Hingga pada suatu sabtu yang agak mendung dan sendu di akhir November, Doni kembali berkecamuk di pikiranku. Semakin kucoba membunuh pikiran itu, semakin kuat ingatanku akan hal-hal detail yang begitu manis saat itu dan sangat pahit saat ini. Aku keluar kamar untuk membasuh muka dan kucoba menghapus air mata dengan air keran. Sampai akhirnya aku melihat mamahku sedang menonton televisi sendirian. Kuhampiri dia.

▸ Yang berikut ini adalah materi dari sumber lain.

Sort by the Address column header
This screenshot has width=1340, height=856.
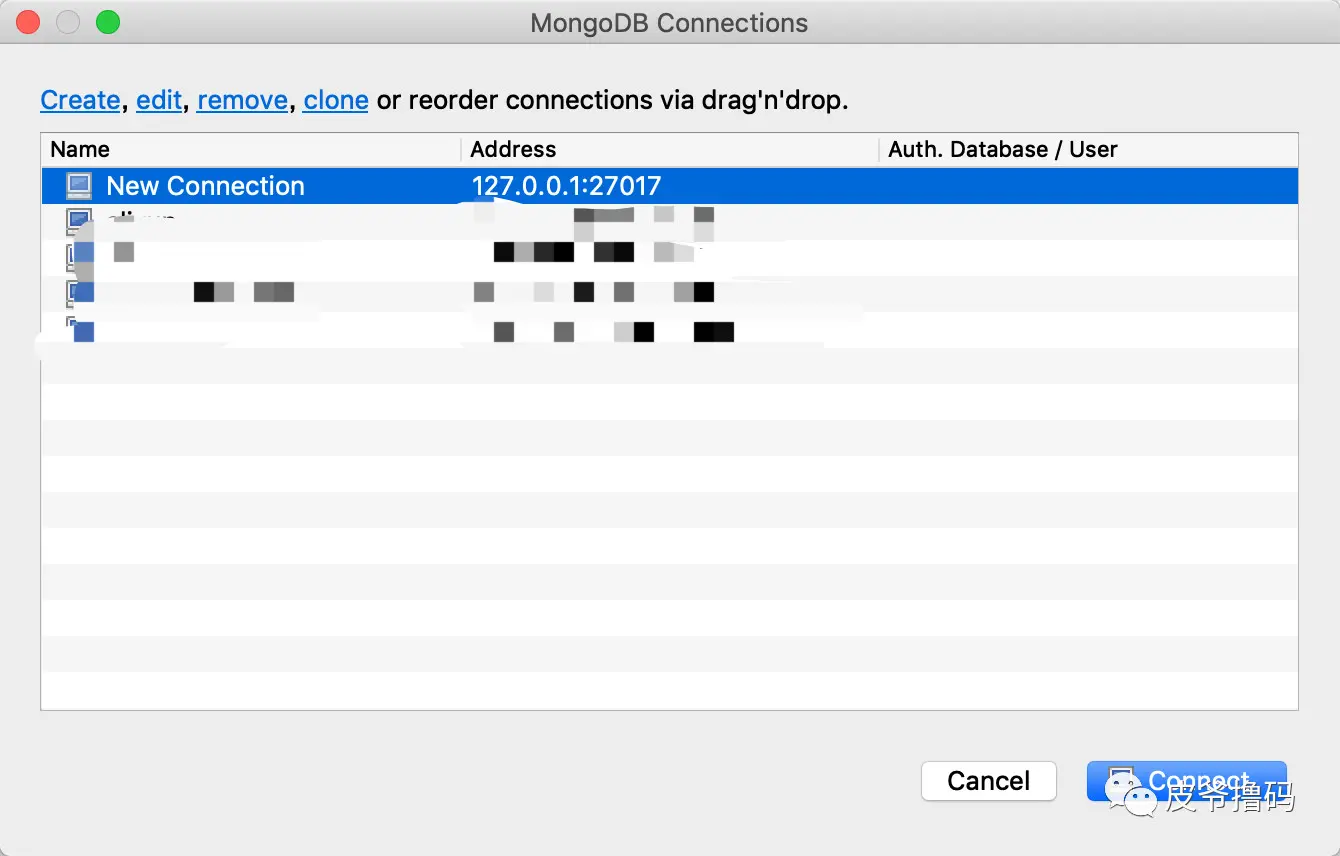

"Mah, aku boleh lihat foto laki-laki yang waktu itu?"
"Yang mana," ujarnya
"Yang mamah mau jodohkan buat aku,"
"Oh, ini."
"Sepertinya aku mau"
"Akhirnya. Kamu akhirnya mau menikah,"
Mamahku kemudian menceritakan semua hal tentang calon suamiku, bagaimana tampannya dia, bagaimana berbaktinya dia, bagaimana cerdasnya dia. Segala hal yang mungkin akan membuatku tertarik.
Aku menikah.
***
Satu tahun berlalu setelah pernikahanku yang mengesankan itu. Aku yakinkan kembali bahwa aku bahagia. Seperti akhir pekan sebelum-sebelumnya, aku berkunjung ke tempat mamahku. Pada suatu kesempatan, ketika suamiku sedang keluar bersama ayah. Mamahku  mengajakku pergi ke dapur untuk membuat makanan.